- Seto Nurdiyantoro, Yohanes Yuniantara, dan Fajar Listyantara adalah satu dari sekian keluarga yang sama-sama berkarier sebagai pesepak bola profesional.
- Tak jarang, Seto Nurdiyantoro harus menghadapi saudaranya sendiri saat mereka bermain di kubu lawan.
- Meskipun demikian, Seto Nurdiyantoro mengatakan bahwa profesionalitas tetap menjadi nilai utama ketika mereka saling berhadap-hadapan, atau bahkan ketika bermain di klub yang sama.

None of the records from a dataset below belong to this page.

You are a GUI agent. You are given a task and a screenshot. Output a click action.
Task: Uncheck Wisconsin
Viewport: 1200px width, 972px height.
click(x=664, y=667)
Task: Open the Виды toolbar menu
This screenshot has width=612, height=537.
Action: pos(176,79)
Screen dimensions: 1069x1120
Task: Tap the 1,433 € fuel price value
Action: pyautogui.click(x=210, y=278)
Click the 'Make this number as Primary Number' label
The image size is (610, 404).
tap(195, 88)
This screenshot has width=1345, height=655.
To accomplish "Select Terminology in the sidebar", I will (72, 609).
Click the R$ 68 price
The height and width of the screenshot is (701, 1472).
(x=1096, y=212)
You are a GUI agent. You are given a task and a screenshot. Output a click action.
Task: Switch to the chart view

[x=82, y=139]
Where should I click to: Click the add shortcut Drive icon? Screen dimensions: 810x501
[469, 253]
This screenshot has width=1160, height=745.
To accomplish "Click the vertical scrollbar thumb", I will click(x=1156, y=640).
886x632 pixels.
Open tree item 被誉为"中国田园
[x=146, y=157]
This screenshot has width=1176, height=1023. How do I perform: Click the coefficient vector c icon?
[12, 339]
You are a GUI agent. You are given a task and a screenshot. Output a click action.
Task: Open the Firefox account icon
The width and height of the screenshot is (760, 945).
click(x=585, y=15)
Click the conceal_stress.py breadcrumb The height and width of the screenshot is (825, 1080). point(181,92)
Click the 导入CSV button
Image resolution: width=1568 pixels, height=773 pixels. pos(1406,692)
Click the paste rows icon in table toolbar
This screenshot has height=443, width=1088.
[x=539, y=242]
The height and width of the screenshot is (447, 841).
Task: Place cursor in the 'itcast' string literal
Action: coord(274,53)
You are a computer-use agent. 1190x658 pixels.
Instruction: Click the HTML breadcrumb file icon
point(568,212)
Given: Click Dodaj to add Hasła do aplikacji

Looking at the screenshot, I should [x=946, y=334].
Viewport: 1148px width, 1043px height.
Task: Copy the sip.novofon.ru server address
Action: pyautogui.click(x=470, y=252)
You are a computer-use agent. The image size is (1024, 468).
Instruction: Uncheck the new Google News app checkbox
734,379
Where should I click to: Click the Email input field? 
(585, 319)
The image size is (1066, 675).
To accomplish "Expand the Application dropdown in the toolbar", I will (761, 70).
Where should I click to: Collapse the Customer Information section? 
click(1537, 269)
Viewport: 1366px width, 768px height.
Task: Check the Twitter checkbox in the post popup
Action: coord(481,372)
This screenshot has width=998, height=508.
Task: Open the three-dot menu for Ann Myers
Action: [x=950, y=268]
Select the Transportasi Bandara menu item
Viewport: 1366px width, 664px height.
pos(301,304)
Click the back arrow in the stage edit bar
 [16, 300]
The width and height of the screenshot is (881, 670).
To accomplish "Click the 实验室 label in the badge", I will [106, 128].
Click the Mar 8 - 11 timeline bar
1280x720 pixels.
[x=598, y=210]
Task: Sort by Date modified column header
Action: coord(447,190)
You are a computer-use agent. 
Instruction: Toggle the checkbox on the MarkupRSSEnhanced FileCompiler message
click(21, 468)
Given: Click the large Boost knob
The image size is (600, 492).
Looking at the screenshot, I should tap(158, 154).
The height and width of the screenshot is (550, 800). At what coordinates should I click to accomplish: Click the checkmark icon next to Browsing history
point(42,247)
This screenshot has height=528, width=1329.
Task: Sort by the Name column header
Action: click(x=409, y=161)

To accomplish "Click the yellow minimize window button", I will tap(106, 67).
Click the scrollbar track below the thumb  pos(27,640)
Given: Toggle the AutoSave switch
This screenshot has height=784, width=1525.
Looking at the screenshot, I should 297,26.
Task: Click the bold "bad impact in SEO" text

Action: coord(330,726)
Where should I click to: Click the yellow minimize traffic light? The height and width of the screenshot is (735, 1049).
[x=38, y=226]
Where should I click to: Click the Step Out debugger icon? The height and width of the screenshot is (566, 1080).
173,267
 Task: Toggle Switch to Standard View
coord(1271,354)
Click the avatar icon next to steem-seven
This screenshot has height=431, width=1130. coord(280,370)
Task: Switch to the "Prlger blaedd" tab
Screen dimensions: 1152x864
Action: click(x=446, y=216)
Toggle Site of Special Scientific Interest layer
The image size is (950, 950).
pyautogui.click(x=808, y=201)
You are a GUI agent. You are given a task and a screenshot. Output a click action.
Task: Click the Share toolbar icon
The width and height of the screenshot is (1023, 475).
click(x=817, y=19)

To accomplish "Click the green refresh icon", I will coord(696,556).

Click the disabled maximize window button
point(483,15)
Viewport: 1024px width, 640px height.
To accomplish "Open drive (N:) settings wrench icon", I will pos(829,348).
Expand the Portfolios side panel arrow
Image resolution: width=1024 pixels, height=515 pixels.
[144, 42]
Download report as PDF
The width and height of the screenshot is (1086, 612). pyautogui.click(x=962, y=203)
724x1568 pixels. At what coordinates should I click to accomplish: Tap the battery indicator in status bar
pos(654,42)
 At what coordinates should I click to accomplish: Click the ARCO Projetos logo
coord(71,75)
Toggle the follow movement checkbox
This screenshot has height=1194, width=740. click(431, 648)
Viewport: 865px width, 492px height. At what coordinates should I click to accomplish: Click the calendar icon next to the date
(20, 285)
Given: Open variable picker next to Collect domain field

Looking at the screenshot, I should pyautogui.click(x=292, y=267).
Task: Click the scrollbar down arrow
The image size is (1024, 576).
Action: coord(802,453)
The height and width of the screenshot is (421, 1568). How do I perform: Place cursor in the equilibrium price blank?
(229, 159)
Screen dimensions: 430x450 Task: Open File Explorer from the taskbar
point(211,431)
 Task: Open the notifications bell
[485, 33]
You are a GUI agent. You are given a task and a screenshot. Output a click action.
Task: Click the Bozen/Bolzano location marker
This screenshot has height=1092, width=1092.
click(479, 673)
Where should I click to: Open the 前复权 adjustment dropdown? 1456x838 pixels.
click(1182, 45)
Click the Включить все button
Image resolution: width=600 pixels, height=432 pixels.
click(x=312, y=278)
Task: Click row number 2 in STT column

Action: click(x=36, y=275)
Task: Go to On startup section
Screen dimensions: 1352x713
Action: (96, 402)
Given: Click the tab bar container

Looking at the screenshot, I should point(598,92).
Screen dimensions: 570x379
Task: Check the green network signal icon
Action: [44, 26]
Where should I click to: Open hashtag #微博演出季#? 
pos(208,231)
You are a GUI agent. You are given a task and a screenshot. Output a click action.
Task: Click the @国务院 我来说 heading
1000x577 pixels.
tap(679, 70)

SKOR.id – Sepak bola sudah menjadi bagian tak terpisahkan dari kehidupan mantan pelatih PSS Sleman dan PSIM Yogyakarta, Seto Nurdiyantoro.
Seperti anak-anak seusianya di masih kecil, lelaki kelahiran Kalasan, Sleman, itu sudah mencintai sepak bola.
Bahkan, delapan laki-laki dari sepuluh saudara kandung Seto, juga memiliki kegemaran serupa: mengolah si kulit bundar.
Namun, selain Seto, hanya ada dua saudara laki-lakinya yang akhirnya memutuskan terjun di kancah profesional, yakni Yohanes Yuniantara dan Fajar Listyantara.
Sebetulnya, ada empat saudara lainnya yang juga sempat bermain di klub. Namun, mereka hanya berkompetisi di level amatir.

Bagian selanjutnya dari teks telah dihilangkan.